Dosya incelenerek gereği düşünüldü:
Dosya içeriğine göre suça sürüklenen çocuk … ve sanık … yönünden diğer temyiz itirazları yerinde görülmemiştir.Ancak;
1- Sanık … ‘ın hüküm tarihinde Boyabat Kapalı Ceza İnfaz Kurumunda diğer sanık …’nın Elazığ E Tipi Ceza İnfaz Kurumunda başka bir suçtan hükümlü olduklarının dosya içeriğinden ve UYAP kayıtlarından anlaşılması karşısında; sanıklara duruşmadan vareste tutulmak isteyip istemediği sorulmadan ve bu hususta bir karar alınmadan, hükmün verildiği 21/10/2014 tarihli duruşmada hazır edilmeyerek hükümlülüklerine karar verilmesi suretiyle, 5271 sayılı CMK’nın 196. maddesine aykırı olarak savunma hakkının kısıtlanması,
2- Yargıtay Ceza Genel Kurulunun 2012 / 6-1309 E., 2013 / 258 K. sayılı ve 21.05.2013 tarihli kararında da belirtildiği gibi ceza muhakemesinin en önemli ilkelerinden biri olan “şüpheden sanık yararlanır” ilkesi uyarınca, sanığın bir suçtan cezalandırılmasının temel şartı, suçun şüpheye yer vermeyen bir kesinlikle ispat edilmesidir.

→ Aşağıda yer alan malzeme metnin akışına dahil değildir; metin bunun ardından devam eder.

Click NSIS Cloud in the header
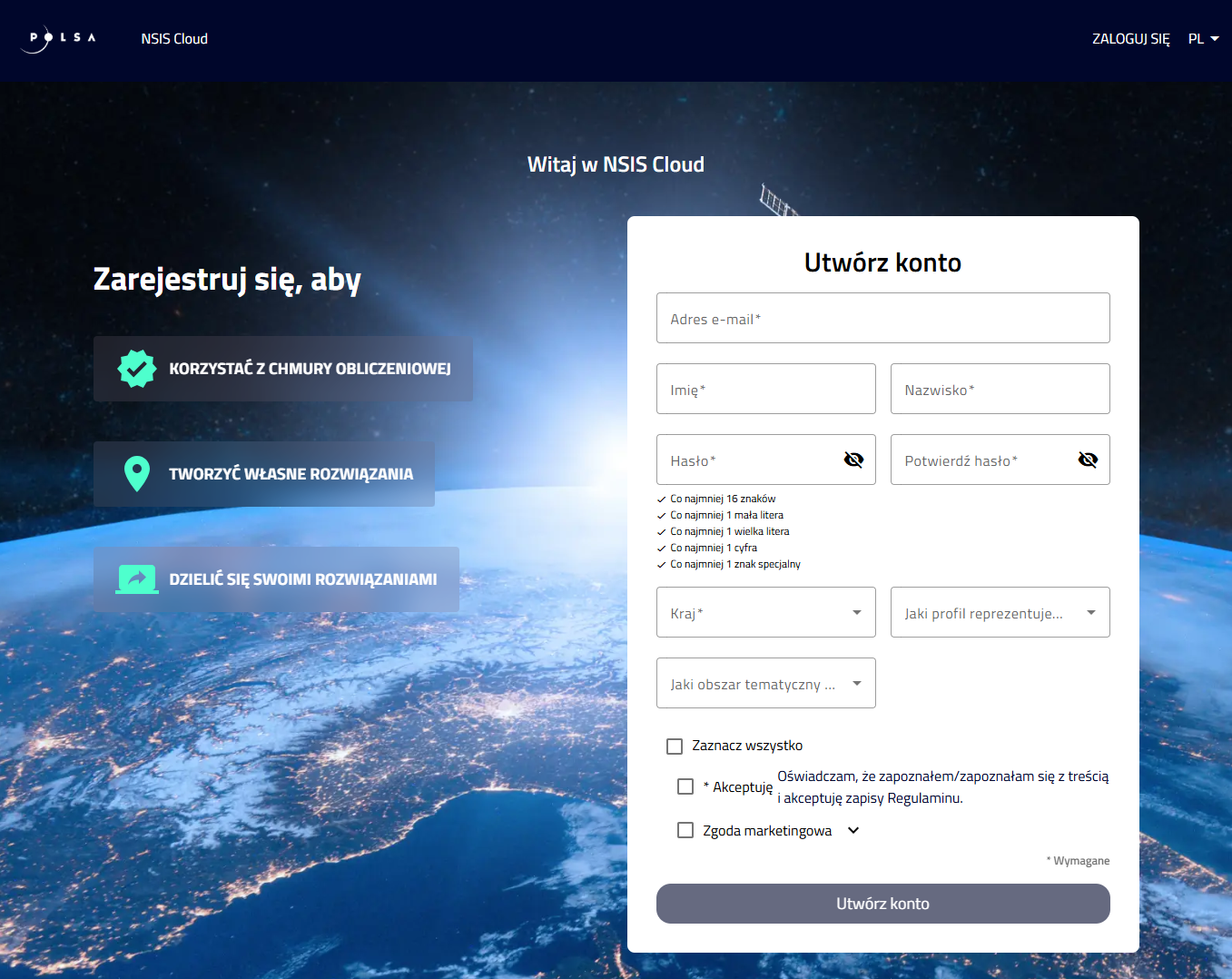This screenshot has height=979, width=1232. coord(174,39)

Gerçekleşme şekli şüpheli ve tam olarak aydınlatılamamış olaylar ve iddialar sanığın aleyhine yorumlanarak mahkûmiyet hükmü kurulamaz. Oldukça geniş bir uygulama alanı bulunan bu kural, bir suçun gerçekten işlenip işlenmediği veya işlenmiş ise gerçekleştirilme biçimi konusunda şüphe belirmesi halinde uygulanacağı gibi, suç niteliğinin belirlenmesi bakımından da geçerlidir. Ceza mahkûmiyeti, yargılama sürecinde toplanan delillerin bir kısmına dayanılarak ve diğer bir kısmı göz ardı edilerek ulaşılan ihtimali kanaate değil, kesin ve açık bir ispata dayanmalıdır. Bu ispat, hiçbir şüphe ve başka türlü bir oluşa imkan vermeyecek açıklıkta olmalıdır.

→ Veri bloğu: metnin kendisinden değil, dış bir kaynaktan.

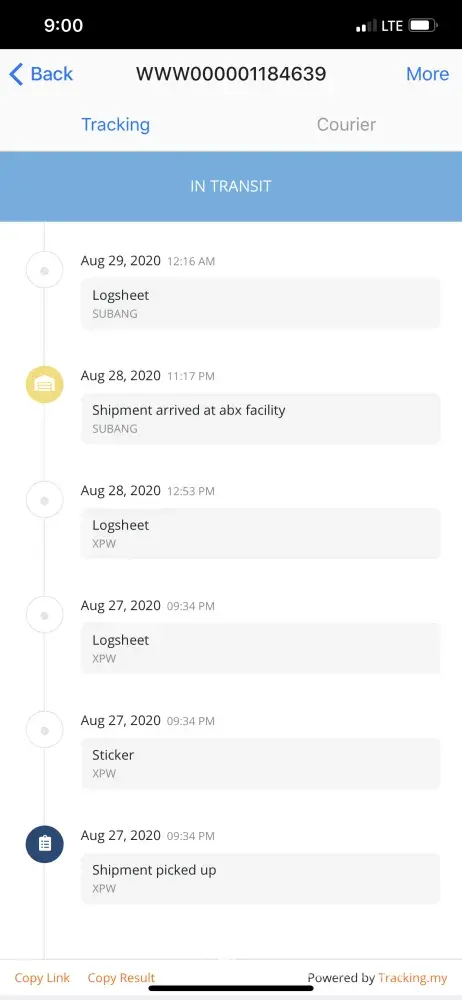Tap the IN TRANSIT status banner
This screenshot has width=462, height=1000.
point(231,186)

Bu açıklamalar ışığında somut olay değerlendirildiğinde; kolluk görevlilerince 09/11/2011 tarihinde düzenlenen tutanak içeriğinde suça sürüklenen çocuk …’ın söz konusu hırsızlığı sanıklar …, …, …’nın gerçekleştirdiğini beyan ettiğinin belirtildiği ancak suça sürüklenen çocuğun avukat nezaretinde alınan savunmalarında suçlamaları kabul etmediği gibi diğer sanıkların eylemlerine ilişkin herhangi bir beyanda da bulunmadığı, diğer sanıklar …, …, …’nın aşamalarda alınan savunmalarında suçlamaları kabul etmedikleri, aşamalarda dinlenen tanıkların ise atılı eylemlere dair görgüye dayalı bilgilerinin olmadığı gibi sanıklar …, …’dan 400 kg fındık satın aldığını beyan eden tanık …’ın satın aldığı fındıkların müştekiye ait fındıklar olup olmadığı konusunda bir teşhis işleminin yapılmadığı nazara alındığında olay yerinde bulunan izmarit üzerinden elde edilen DNA verilerinin sanık ve suça sürüklenen çocuğun genotip özellikleri ile uyumlu olup olmadıklarının tespiti açısından yapılacak araştırma neticesinde tüm kanıtlar birlikte değerlendirilerek sonucuna göre suça sürüklenen çocuğun ve sanıkların hukuki durumunun takdir ve tayini gerektiği gözetilmeden, eksik inceleme ve araştırma sonucu yazılı şekilde karar verilmesi,
Kabule göre;
3- Hırsızlık suçunun gece vakti işlendiğine dair delillerin nelerden ibaret olduğu karar yerinde denetime olanak verecek şekilde açıklanıp tartışılmadan, görgüye dayalı bilgisi bulunmayan tanık …’un beyanı ile yetinilip sanıklar ve suça sürüklenen çocuk hakkında 5237 sayılı TCK’nın 143. maddesinin uygulanması suretiyle fazla ceza tayin edilmesi,
4- Suça sürüklenen çocuk hakkında hükmolunan kısa süreli hapis cezasından çevrilen seçenek tedbirin yerine getirilmemesi halinde hapis cezasının tamamen veya kısmen infaz edileceği ihtarı yapılamayacağı gözetilmeden suça sürüklenen çocuk hakkında mala zarar verme suçundan yazılı şekilde karar verilmesi,
Bozmayı gerektirmiş, suça sürüklenen çocuk müdafiinin ve sanıklar …, …, …’nın temyiz itirazları bu itibarla yerinde görülmüş olduğundan, sanıklar … ve … yönünden diğer yönleri incelenmeyen hükümlerin bu sebepten dolayı isteme aykırı olarak BOZULMASINA, 09/04/2019 tarihinde oybirliğiyle karar verildi.